In the case of United States v. International Commercial Co., Inc., and Armour & Co.; International Commercial Co., Inc., and Armour & Co. v. United States, 28 Cust. Ct. 629, Reap. Dec. 8112, it was stated:
Any reading of the provision for export value contained in section 402 (d) of the Tariff Act of 1930 must reveal that the value therein contemplated is for merchandise “in condition, packed ready for shipment to the United States,” that is to say, a value including the per se value of the goods and only those costs, charges, and expenses which accrue up to the time when the merchandise is in the said condition. Any costs, charges, or expenses, other than the foregoing, even though included in the offered price, are not part of the export value for tariff purposes. See United States v. New England Foil Corp., 10 Cust. Ct. 596, Reap. Dec. 5856, and Henry D. Gee Co. v. United States, 24 Cust. Ct. 508, Reap. Dec. 7772.

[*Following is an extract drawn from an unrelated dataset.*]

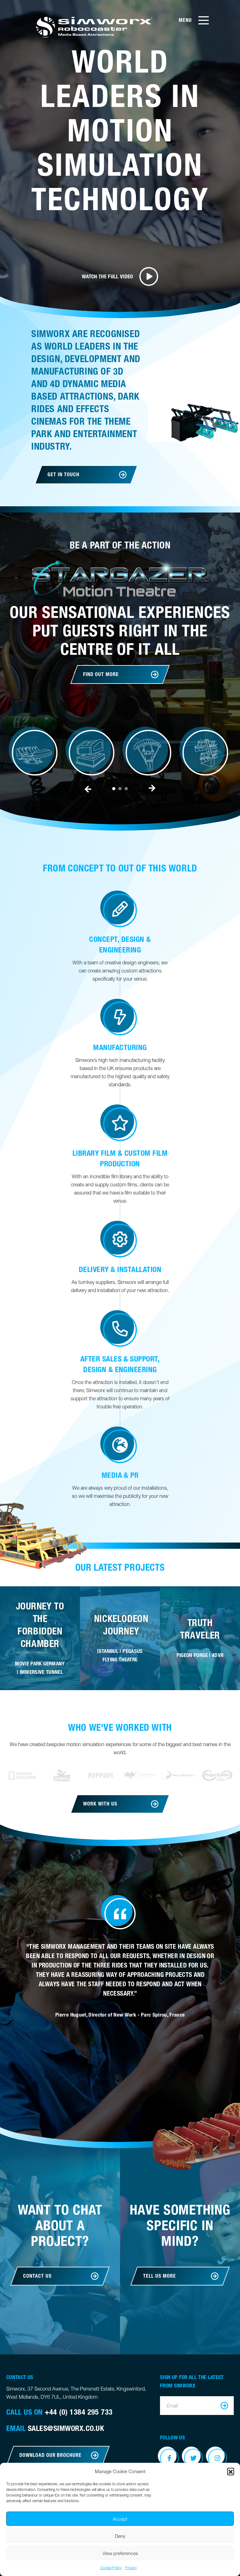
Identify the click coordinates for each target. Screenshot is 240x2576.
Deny (120, 2536)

Plaintiff’s exhibit 1 makes it clear that the items of merchandise contained in the shipment at bar were freely offered for sale at the factory, packed ready for shipment to the United States, at the invoice prices. The additional charge did not accrue, or become an element in the price to the purchaser, until after it was known whether the services associated with effecting delivery to the purchaser would be assumed by one other than the seller. If an American purchaser approached a manufacturer in the company of a commissionaire, or indicated that a commissionaire would enter into the transaction, the seller did not include in his price a charge for such additional services. It was only when a manufacturer was called upon to do something more than place his merchandise in condition,, packed ready for shipment to the United States; when he was required to undertake the duties of facilitating delivery to the *487purchaser, that he charged a fee to defray the expenses of such acts. As stated in Stein v. United States, supra:
* * * The commission would seem to be a service connected with the fulfillment of the contract, rather than a performance of any of its terms. It entered into the cost of the goods to the importer but did not become a part of their actual market value.

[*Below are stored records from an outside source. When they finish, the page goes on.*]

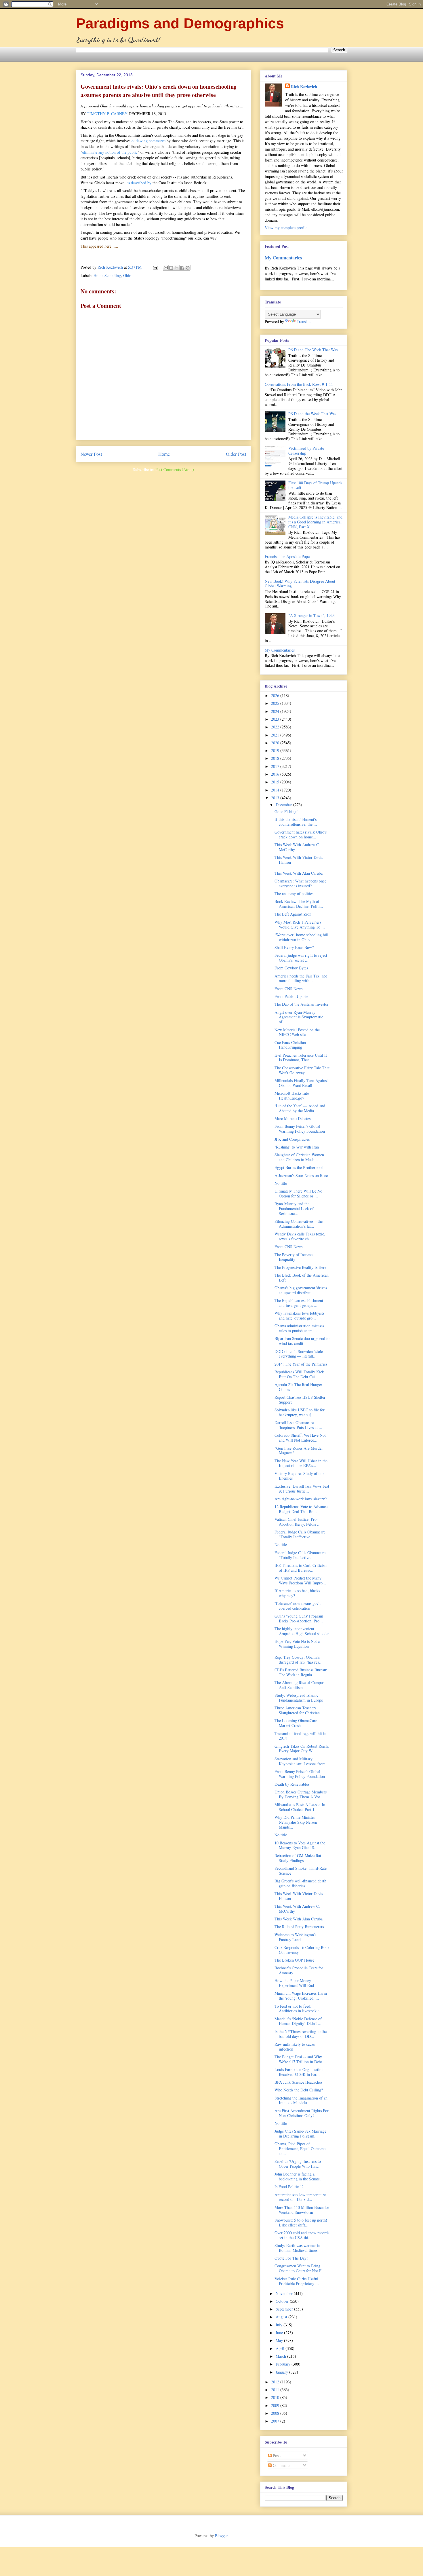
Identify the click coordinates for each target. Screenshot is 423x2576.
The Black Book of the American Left (302, 1277)
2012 (275, 2382)
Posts (276, 2455)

Since the merchandise was in condition, packed ready for shipment to the United States, prior to the time when the charge for export services accrued, the charge, when assessed, did not become a part of the export value of the merchandise, as that value is defined in section 402 (d) of the Tariff Act of 1930.
We therefore find as matters of fact that—
1. The merchandise in question consists of glass prisms, identified by manufacturer’s item numbers 130 and 131, of various sizes and of two qualities, exported from Czechoslovakia and entered at the port of New York.
2. At the time of exportation of the articles in question, such or similar merchandise was usually and ordinarily purchased in the foreign market for exportation to the United States through a commissionaire, who acted as buying agent for the American importer.
3. For his services in connection with the purchase and exportation of the merchandise, the commissionaire received a commission of 15 per centum of the invoice value.
4. A commission for export services rendered, charged by the manufacturer in sales directly to the American importer without the intervention of a commissionaire, did not accrue until after the merchandise was in condition, packed ready for shipment to the United States.
Accordingly, we hold as matter of law that export value, as that value is defined in section 402 (d) of the Tariff Act of 1930, is the proper basis for appraisement of the instant merchandise, and that such value does not include the item described on the invoice as “15% buying-commission.”
The judgment of the trial court is, therefore, affirmed.
Judgment will be entered accordingly.